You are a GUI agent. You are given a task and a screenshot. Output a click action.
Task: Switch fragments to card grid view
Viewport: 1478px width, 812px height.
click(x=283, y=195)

====

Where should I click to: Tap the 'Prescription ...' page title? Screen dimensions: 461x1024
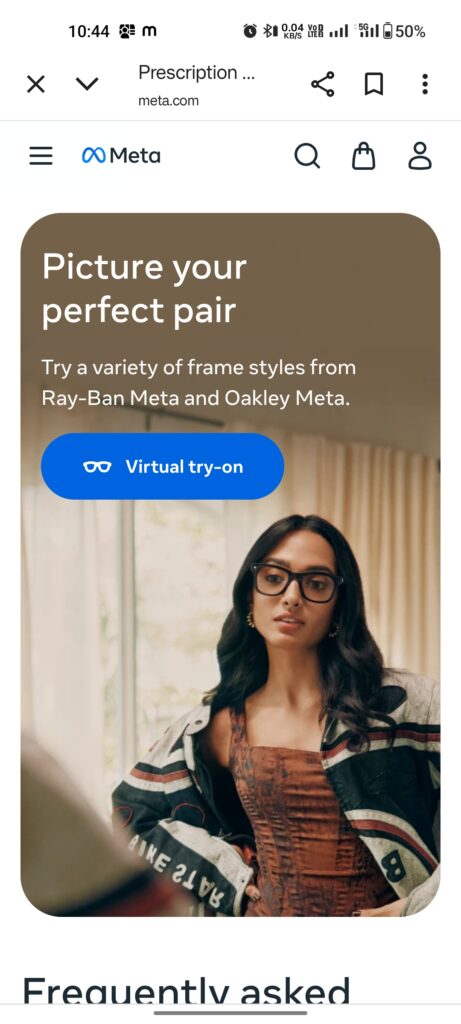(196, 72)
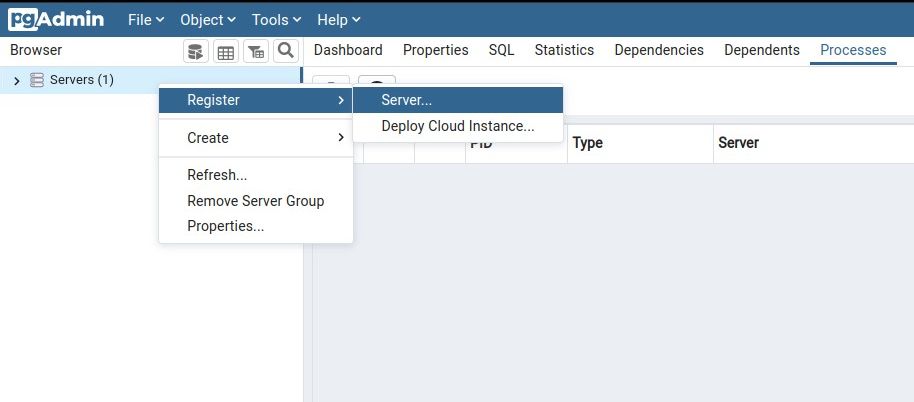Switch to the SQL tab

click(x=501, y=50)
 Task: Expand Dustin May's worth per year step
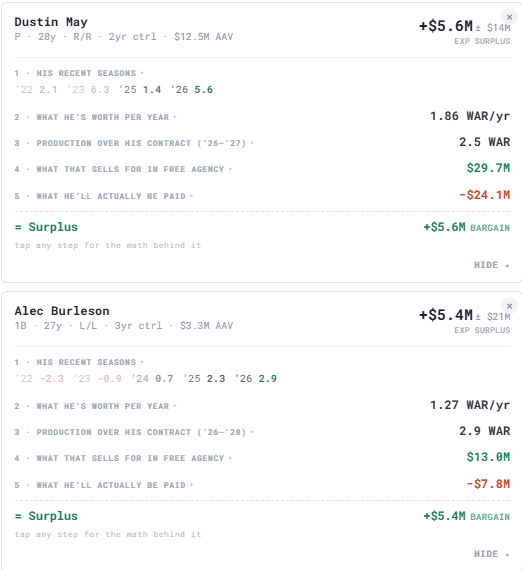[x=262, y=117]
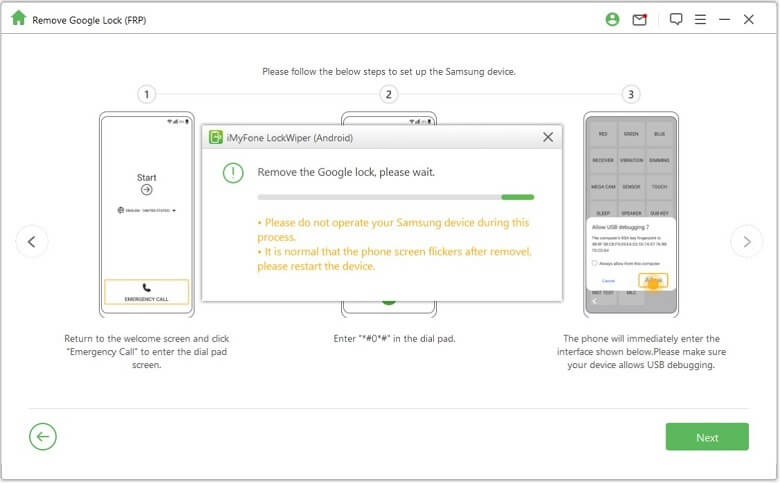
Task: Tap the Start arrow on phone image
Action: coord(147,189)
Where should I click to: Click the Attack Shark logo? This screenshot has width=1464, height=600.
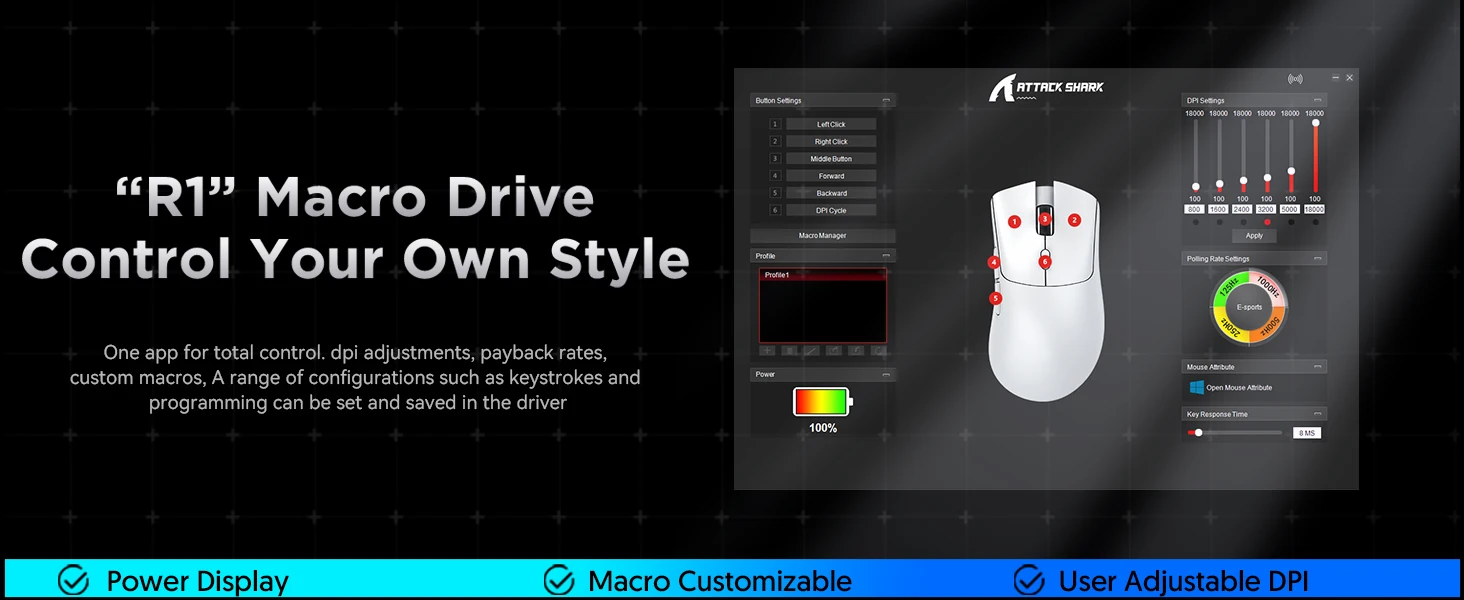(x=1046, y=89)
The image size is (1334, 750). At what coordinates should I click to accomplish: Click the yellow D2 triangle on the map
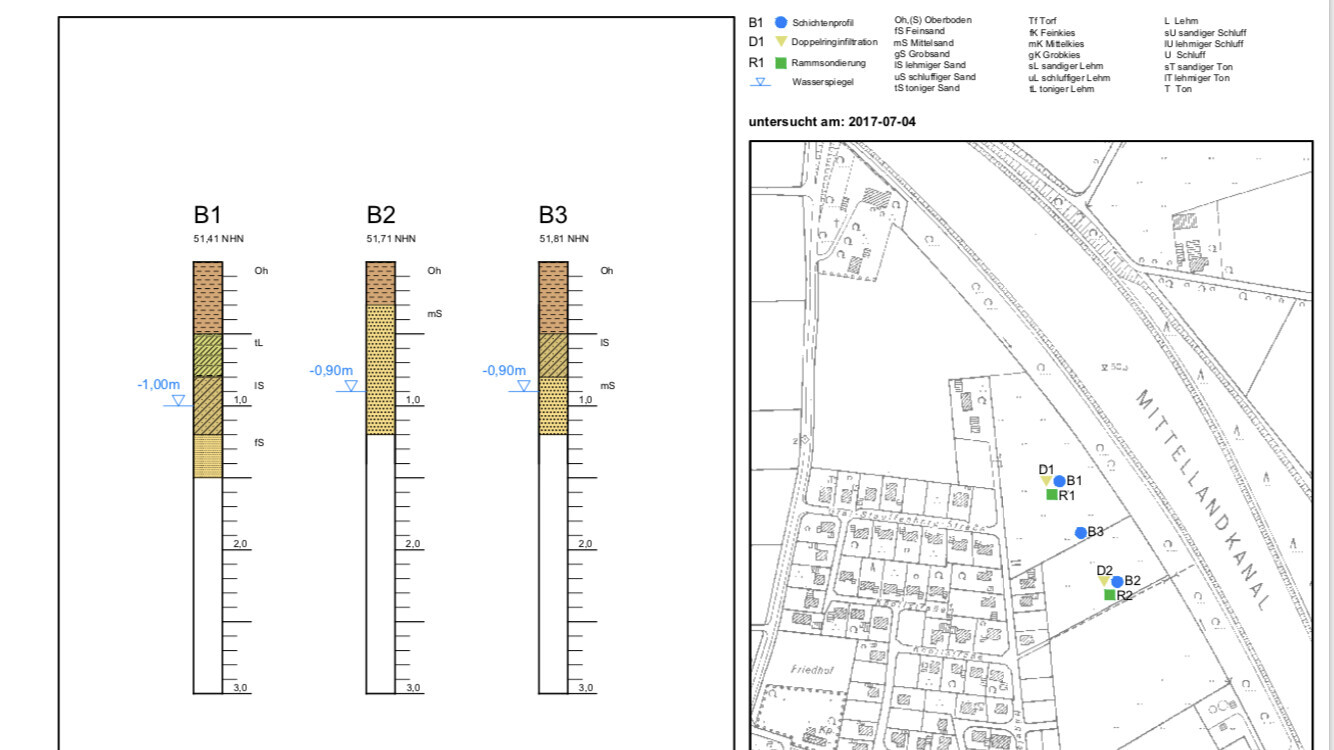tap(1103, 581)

====

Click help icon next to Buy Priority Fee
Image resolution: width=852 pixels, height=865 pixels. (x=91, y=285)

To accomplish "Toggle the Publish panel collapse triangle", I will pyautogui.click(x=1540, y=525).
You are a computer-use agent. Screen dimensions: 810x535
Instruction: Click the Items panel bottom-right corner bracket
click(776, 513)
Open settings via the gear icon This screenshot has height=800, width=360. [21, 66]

====

• Task instructions:
How many lines of the entries contain the string "agent"? Answer with a number and no other words.

• Written response:
2